*** Begin section ***

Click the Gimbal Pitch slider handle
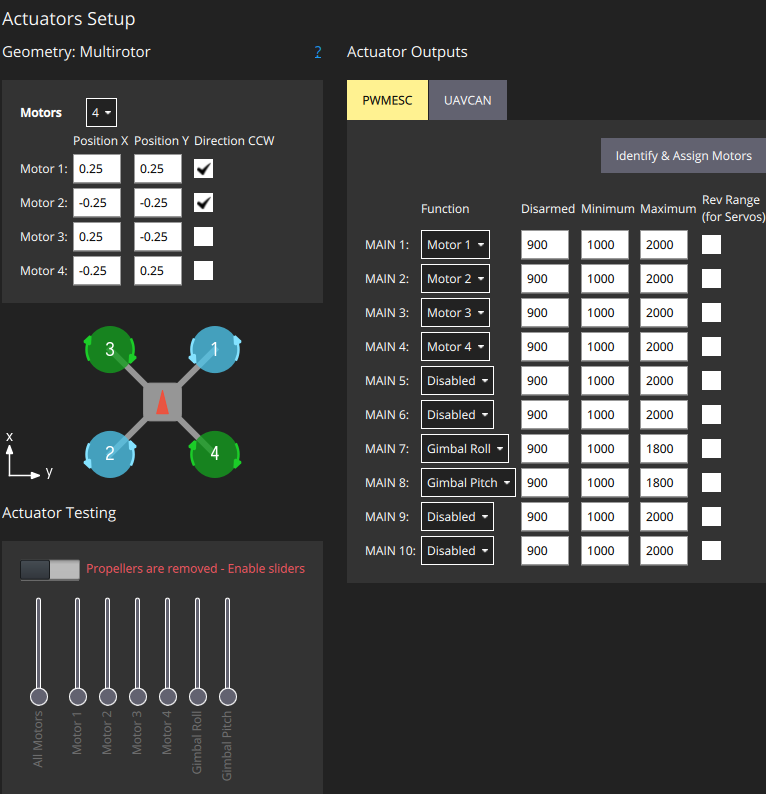Screen dimensions: 766x794 (228, 697)
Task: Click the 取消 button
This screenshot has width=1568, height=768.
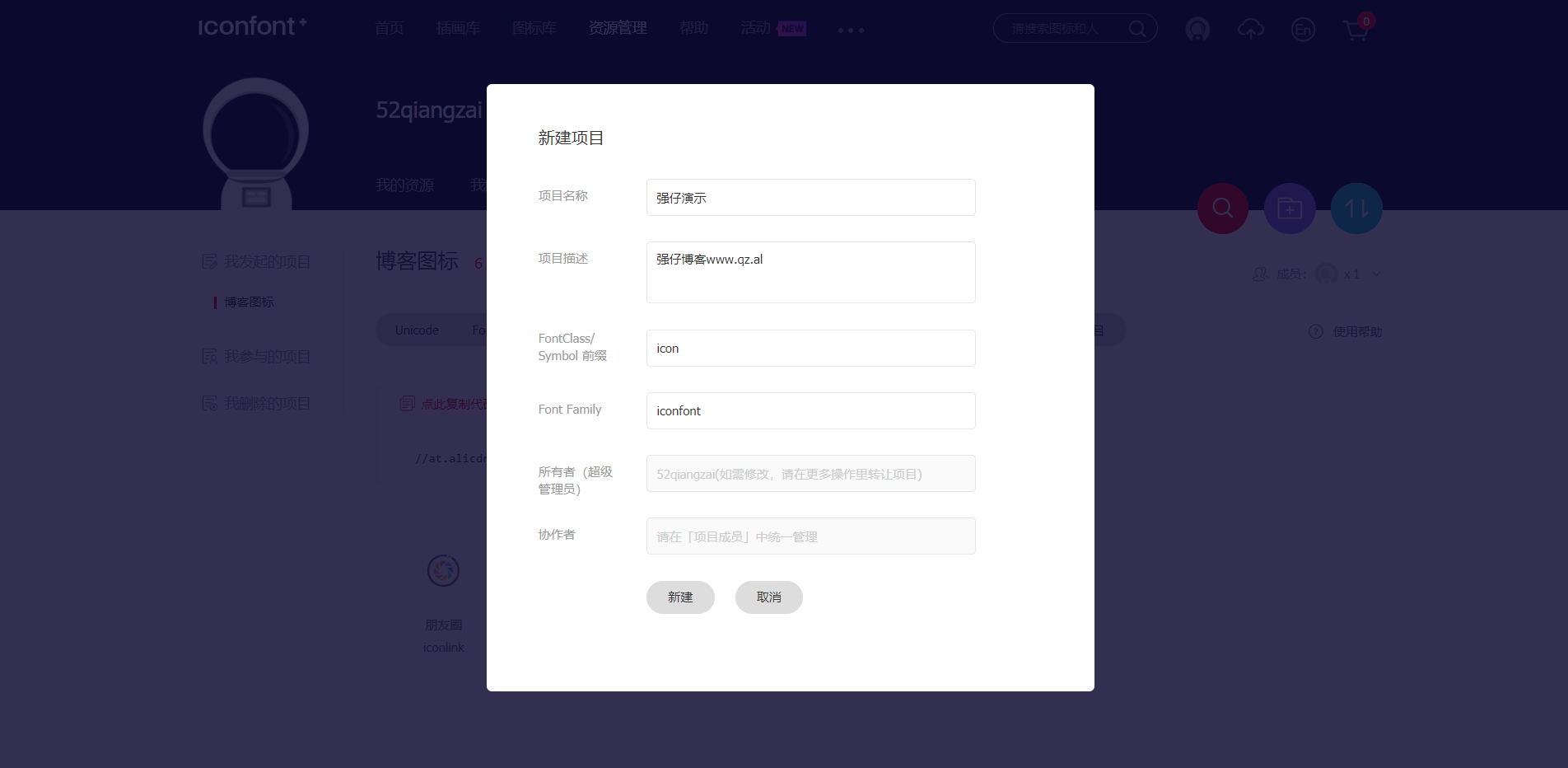Action: (768, 597)
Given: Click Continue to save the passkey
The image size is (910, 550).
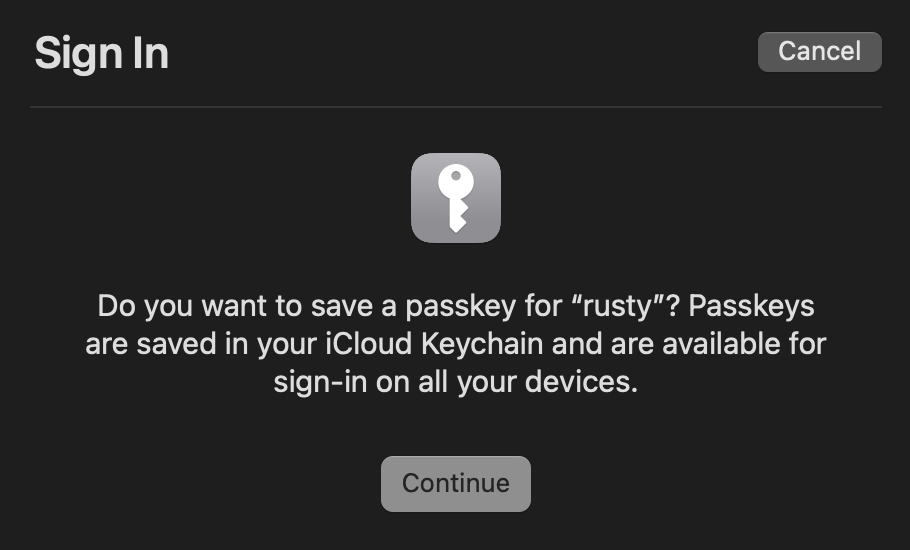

*** End section ***

- **WHAT YOU HAVE TO DO**
Every record must be copied exactly, with the pictures left out.

- **ANSWER TO THE EXERCISE**
Click the Gimbal Pitch slider handle
Screen dimensions: 766x794 (228, 697)
Task: Click the 取消 button
This screenshot has width=1568, height=768.
Action: (768, 597)
Given: Click Continue to save the passkey
The image size is (910, 550).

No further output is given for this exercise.